For the material that follows, work out how many lines hold the word "pencil" and answer only with the number.

************

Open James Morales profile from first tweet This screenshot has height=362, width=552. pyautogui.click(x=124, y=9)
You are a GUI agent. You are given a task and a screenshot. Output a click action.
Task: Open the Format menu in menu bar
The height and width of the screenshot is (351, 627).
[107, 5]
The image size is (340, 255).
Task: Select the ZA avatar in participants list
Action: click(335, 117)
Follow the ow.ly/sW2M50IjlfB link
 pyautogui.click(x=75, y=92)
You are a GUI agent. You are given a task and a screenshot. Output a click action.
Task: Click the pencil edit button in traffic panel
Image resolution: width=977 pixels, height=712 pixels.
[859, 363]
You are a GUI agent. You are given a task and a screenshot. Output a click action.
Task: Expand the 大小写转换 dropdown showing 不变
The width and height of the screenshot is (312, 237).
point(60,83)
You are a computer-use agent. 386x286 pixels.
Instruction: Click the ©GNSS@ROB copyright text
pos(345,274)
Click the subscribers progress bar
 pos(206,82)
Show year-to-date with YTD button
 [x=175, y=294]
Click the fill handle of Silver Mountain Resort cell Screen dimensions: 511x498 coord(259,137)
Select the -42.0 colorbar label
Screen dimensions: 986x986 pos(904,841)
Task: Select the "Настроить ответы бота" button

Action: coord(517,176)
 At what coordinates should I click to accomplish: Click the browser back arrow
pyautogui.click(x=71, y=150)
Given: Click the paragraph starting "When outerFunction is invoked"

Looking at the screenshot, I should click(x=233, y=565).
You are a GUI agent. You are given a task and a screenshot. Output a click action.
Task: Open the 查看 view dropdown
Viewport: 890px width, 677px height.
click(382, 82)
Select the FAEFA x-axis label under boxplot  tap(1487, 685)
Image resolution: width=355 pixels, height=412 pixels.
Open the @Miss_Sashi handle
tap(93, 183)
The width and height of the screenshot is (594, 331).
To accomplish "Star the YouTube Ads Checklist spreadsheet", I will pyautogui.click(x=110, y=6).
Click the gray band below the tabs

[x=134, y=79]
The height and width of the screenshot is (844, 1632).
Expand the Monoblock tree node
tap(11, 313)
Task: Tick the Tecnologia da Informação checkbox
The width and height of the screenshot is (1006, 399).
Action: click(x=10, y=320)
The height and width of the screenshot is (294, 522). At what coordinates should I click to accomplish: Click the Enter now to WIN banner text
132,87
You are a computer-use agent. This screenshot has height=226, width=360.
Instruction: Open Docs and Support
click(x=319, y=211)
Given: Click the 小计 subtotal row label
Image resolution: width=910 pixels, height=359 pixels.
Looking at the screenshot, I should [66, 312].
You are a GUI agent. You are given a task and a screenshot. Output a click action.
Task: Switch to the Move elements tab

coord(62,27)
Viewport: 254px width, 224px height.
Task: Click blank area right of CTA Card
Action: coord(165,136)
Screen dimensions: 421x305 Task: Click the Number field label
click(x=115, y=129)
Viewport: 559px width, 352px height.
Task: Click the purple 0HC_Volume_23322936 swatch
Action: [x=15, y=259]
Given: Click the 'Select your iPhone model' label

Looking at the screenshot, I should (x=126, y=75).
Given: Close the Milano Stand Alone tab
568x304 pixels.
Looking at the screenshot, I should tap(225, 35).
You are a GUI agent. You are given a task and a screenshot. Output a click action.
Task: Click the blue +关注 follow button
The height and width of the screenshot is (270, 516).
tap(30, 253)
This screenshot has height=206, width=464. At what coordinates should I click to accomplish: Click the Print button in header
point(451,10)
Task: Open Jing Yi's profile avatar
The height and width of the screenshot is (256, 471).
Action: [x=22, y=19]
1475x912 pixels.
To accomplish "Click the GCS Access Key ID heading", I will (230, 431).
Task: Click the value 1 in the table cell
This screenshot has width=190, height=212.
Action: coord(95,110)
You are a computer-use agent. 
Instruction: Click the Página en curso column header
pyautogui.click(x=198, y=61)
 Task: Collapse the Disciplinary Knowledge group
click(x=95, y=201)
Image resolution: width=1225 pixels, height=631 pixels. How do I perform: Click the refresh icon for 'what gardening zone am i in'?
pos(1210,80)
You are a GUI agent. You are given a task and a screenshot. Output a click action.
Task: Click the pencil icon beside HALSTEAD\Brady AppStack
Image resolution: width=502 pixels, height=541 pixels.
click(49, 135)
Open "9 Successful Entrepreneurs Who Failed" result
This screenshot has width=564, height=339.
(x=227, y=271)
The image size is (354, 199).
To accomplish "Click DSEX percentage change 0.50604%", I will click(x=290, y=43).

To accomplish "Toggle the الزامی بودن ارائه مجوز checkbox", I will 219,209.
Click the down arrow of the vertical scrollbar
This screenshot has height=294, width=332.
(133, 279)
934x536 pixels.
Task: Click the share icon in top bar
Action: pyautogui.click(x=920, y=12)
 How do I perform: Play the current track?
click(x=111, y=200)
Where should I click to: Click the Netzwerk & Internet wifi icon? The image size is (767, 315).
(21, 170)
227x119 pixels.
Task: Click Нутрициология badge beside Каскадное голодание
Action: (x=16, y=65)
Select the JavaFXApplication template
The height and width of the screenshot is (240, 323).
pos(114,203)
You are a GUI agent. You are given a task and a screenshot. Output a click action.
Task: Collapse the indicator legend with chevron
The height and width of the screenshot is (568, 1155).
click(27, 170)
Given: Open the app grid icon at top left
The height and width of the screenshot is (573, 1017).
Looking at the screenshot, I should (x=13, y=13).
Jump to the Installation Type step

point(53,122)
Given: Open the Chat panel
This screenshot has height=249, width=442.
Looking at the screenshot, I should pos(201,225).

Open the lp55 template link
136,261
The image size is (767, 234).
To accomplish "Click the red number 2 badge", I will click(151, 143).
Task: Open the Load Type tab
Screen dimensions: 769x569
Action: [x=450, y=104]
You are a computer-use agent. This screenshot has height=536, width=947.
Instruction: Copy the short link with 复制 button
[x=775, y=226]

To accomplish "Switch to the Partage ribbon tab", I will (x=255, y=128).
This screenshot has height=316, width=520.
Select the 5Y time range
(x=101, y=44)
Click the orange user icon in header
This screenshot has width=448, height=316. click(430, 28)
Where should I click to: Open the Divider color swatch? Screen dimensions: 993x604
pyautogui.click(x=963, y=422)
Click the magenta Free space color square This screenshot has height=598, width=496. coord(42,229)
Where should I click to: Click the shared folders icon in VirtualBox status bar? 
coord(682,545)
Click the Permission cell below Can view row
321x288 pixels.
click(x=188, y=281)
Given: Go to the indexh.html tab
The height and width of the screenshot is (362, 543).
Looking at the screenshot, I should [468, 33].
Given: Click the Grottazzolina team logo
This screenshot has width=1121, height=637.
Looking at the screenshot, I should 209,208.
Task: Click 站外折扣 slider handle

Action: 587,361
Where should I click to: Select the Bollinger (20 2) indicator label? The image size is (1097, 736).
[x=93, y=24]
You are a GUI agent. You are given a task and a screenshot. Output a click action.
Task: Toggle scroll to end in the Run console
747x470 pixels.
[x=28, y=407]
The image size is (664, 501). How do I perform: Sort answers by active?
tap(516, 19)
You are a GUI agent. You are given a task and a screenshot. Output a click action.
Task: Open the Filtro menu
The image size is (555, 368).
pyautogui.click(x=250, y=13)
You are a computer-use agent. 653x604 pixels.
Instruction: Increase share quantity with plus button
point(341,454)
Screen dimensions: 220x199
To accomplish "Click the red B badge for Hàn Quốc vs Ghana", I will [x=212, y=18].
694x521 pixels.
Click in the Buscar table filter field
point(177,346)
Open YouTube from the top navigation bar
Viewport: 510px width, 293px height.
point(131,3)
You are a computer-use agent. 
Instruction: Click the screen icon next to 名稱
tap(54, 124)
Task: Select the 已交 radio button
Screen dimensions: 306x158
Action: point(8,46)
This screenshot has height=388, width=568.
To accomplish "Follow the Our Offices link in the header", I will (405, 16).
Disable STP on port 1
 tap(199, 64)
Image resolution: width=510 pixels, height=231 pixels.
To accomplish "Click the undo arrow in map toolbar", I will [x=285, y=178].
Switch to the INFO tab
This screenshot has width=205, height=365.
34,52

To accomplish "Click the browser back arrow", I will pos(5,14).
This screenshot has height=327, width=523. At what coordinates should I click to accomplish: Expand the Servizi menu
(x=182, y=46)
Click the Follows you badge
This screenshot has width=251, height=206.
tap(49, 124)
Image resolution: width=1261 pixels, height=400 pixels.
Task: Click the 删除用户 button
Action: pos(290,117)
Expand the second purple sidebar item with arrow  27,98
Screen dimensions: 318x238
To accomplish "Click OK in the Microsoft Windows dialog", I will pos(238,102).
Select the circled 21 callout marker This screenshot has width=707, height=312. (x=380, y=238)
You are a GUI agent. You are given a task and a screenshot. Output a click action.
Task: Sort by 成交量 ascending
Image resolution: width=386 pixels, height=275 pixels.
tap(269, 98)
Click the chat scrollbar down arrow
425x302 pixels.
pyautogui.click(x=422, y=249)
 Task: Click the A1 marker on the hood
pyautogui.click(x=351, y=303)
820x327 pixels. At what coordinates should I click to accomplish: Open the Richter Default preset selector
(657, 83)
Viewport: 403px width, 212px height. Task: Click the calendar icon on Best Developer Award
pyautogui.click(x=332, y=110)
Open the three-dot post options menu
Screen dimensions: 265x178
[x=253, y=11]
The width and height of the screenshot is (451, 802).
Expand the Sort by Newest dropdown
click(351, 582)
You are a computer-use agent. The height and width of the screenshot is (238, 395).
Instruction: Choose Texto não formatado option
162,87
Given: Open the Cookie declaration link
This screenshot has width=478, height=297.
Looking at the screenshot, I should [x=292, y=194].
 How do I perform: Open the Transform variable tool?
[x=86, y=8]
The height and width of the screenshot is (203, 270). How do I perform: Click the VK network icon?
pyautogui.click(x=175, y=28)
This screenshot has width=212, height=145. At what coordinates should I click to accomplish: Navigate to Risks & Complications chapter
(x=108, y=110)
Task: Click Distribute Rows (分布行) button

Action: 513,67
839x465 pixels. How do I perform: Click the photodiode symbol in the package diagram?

************

Task response>
2